There can be no “objective discussion” of something that, by its very nature, is a “subjective issue”. An animal is not an object, but a subject – like a Human. How can personal feelings, and emotions not matter relating to the suffering of sentient beings?

No one would demand to discuss child abuse as an objective issue ..

(and again from the above publication)

And what does this debate currently look like? The discourse is strongly characterised by emotions,’ says Roman Stilling, speaker at the platform ‘Understanding animal experiments‘. The emotions raised around the debate arise primarily because people believe animal testing always means potentially inflicting pain, suffering and harm on an animal. ‘That’s the legal definition – otherwise it wouldn’t formally be animal testing.’ We shouldn’t forget, he adds, why experiments are carried out on animals: ‘It’s because we can’t do it on humans.’  
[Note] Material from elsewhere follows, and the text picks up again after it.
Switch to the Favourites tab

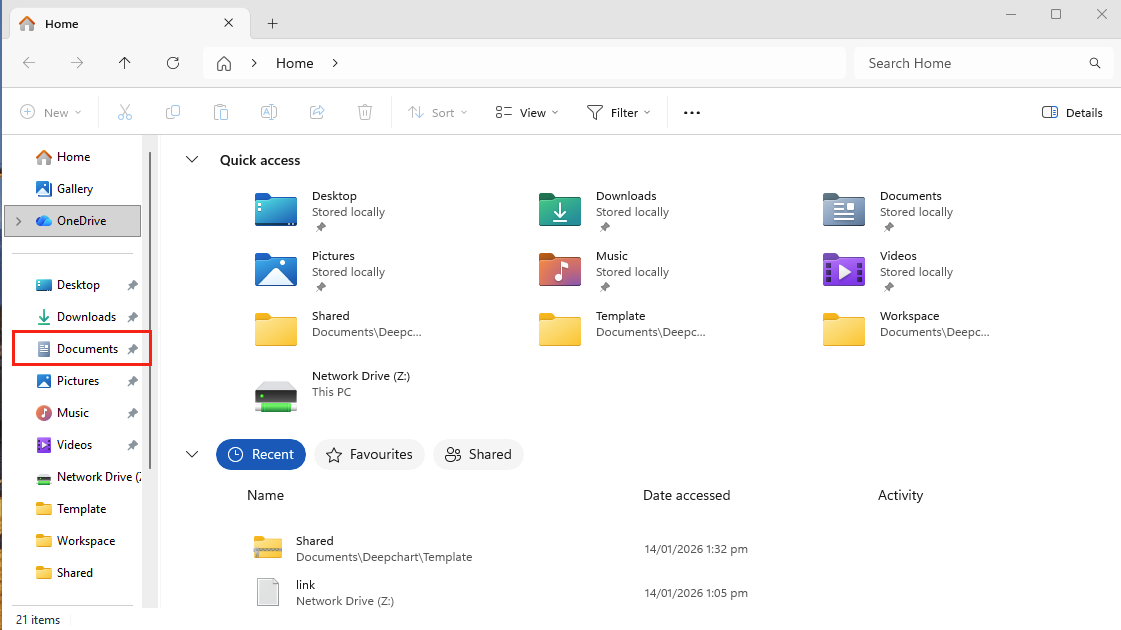coord(370,454)
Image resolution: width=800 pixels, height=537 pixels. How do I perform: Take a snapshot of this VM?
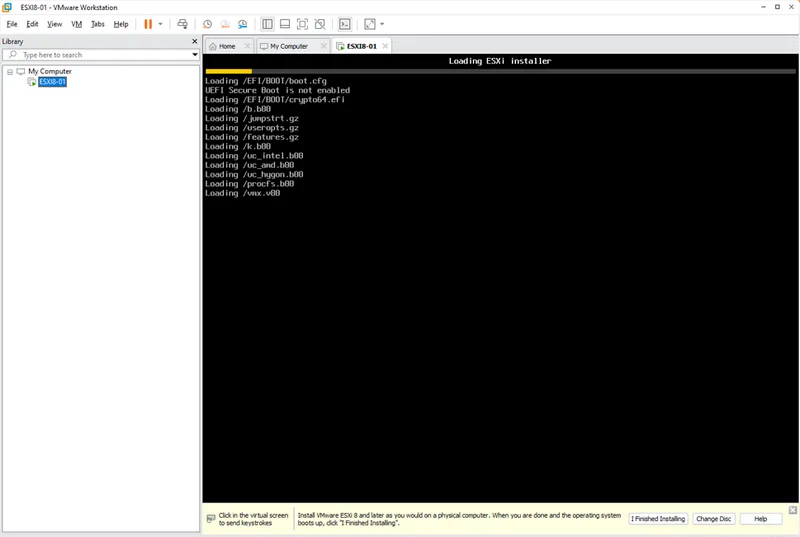pos(207,24)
Quite, “because we can’t do it on Humans“. So off we go and find some poor non-Human sod who cannot stop us subjecting him/her to invasive, painful and ultimately fatal procedures.

Like at LPT, Germany, ..

https://crueltyfreeinternational.org/toxicity-testing-lpt-germany

I own a book on the subject, titled “Slaughter of the Innocent”, by the Author Hans Ruesch. With 1978, not a recent publication, and hard to get these days, but as important and relevant today as it was then ..

(from GOOGLE books)

“SLAUGHTER” is the first book ever written which directly discusses the scientific arguments regarding the needless use of animals, as a part of medical progress. Mr. Ruesch spent countless years compiling this gut wrenching masterpiece. He successfully lifts the veil of secrecy which has always been an important part of research establishments & the medical community as well, giving the reader a peek at what REALLY goes on, after the laboratory doors are closed. His words reveal some of the worst atrocities anyone could possibly imagine. Without ignoring the ethical questions – “it’s just one of life’s necessary evils, isn’t it?” – The author gets right to the point advising the reader, “Somebody up there is lying to you.” With his creative style & excellent documentation, Mr. Ruesch washes away the excuses of doctor apologists for animal experimentation, with facts showing not only that animals aren’t needed for Medicine/Health to move forward, but the use of which often leads to detrimental & misleading findings, & catastrophic results. This wonderful yet disturbing volume is a must read for any person entering the field of medicine or the people already there.

Mahatma Gandhi quotes:
“Vivisection is the blackest of all the black crimes”.
“I hold that the more helpless a creature, the more entitled it is to protection by man from the cruelty of man,’ and I abhor vivisection with my whole soul. All the scientific discoveries stained with innocent blood I count as of no consequence.”